The pay increase will affect all of the Charlotte-based bank’s more than 200,000 employees, the bank said.

Bank of America’s announcement comes as Democratic lawmakers push legislation to raise the federal minimum wage from the current $7.25 to $15 per hour by 2024 amid a tight labor market. Workers are receiving the largest wage increases since the Great Recession as employers struggle to find enough people to fill their ranks.

“The job market is very healthy, and this is one way to help employee retention,” said Ken Leon, director of equity research at CFRA Research, said of Bank of America’s announcement.

The bank said it began raising its minimum wage two years ago, first to $15 an hour. It is scheduled to reach $17 an hour in May and then increase incrementally until it hits $20 an hour. “We are raising our minimum wage because we believe that to best serve our customers and clients, we need the best teams,” Sheri Bronstein, the bank’s chief human resources officer, said in a statement.

Wages at big banks began nudging up a few years ago as industry profits reached their highest levels since the financial crisis.
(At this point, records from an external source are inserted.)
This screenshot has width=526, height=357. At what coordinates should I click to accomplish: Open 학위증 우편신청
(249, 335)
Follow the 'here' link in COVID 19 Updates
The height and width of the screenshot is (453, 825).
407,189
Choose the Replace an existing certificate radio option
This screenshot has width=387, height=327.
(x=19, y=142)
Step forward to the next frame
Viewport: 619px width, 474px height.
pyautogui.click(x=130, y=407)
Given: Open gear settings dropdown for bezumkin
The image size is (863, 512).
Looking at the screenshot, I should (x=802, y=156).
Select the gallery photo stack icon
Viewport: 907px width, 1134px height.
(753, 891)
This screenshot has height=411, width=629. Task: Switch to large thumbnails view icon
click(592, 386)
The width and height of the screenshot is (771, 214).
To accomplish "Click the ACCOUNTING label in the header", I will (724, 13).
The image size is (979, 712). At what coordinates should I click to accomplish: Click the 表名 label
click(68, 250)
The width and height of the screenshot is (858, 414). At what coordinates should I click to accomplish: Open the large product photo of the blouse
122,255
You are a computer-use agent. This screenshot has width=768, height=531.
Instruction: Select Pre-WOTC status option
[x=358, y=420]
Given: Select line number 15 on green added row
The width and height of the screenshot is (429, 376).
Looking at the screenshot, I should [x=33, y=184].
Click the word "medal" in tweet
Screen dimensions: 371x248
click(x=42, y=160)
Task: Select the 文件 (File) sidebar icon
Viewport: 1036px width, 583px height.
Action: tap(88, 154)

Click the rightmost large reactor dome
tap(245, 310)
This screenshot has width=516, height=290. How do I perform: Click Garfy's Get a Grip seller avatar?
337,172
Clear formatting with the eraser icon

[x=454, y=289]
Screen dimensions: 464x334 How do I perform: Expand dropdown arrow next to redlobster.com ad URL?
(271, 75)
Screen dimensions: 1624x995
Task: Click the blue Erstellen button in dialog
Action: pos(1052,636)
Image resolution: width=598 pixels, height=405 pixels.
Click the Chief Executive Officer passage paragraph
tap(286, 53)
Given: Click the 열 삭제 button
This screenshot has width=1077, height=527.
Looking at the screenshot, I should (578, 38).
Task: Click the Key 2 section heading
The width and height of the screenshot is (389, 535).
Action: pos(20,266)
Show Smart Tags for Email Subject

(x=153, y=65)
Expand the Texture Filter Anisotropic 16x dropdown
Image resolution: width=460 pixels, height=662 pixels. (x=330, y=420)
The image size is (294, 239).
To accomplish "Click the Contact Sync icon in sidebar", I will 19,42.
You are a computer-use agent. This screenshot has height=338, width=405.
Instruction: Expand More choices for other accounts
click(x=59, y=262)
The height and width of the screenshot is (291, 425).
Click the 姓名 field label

Earlier this year, JPMorgan Chase announced that it would be raising its minimum wage to between $15 and $18 an hour for 22,000 employees. Wells Fargo raised its minimum wage to $15 an hour.

Bank of America’s announcement also comes a day before its chief executive, Brian Moynihan, is scheduled to appear before the House Financial Services Committee along with the leaders of six other big financial institutions – JPMorgan Chase, Morgan Stanley, Goldman Sachs, Citigroup, State Street, and Bank of New York Mellon. The executives are expected to be questioned by House Democrats about the safety of the financial system, whether big banks should be broken up and their financing of private prisons and gun manufacturers.

The CEOs are also expected to face tough questions about the Trump administration’s efforts to roll back financial regulations despite record industry profits. Bank of America, for example, reported a profit of $28 billion last year and increased the dividends it paid to shareholders. Moynihan made $26.5 million in 2018, a 15 percent increase from the previous year, and a record for the company.

The industry has defended its track record, saying banks are financially healthier and better run than before the financial crisis. “The financial crisis was an incredibly difficult period for our country and our firm,” Goldman Sachs CEO David Solomon is scheduled to tell the committee, according to his prepared testimony. Because of financial reform, “today the U.S. financial system is substantially safer and more resilient against failure or disruptions.”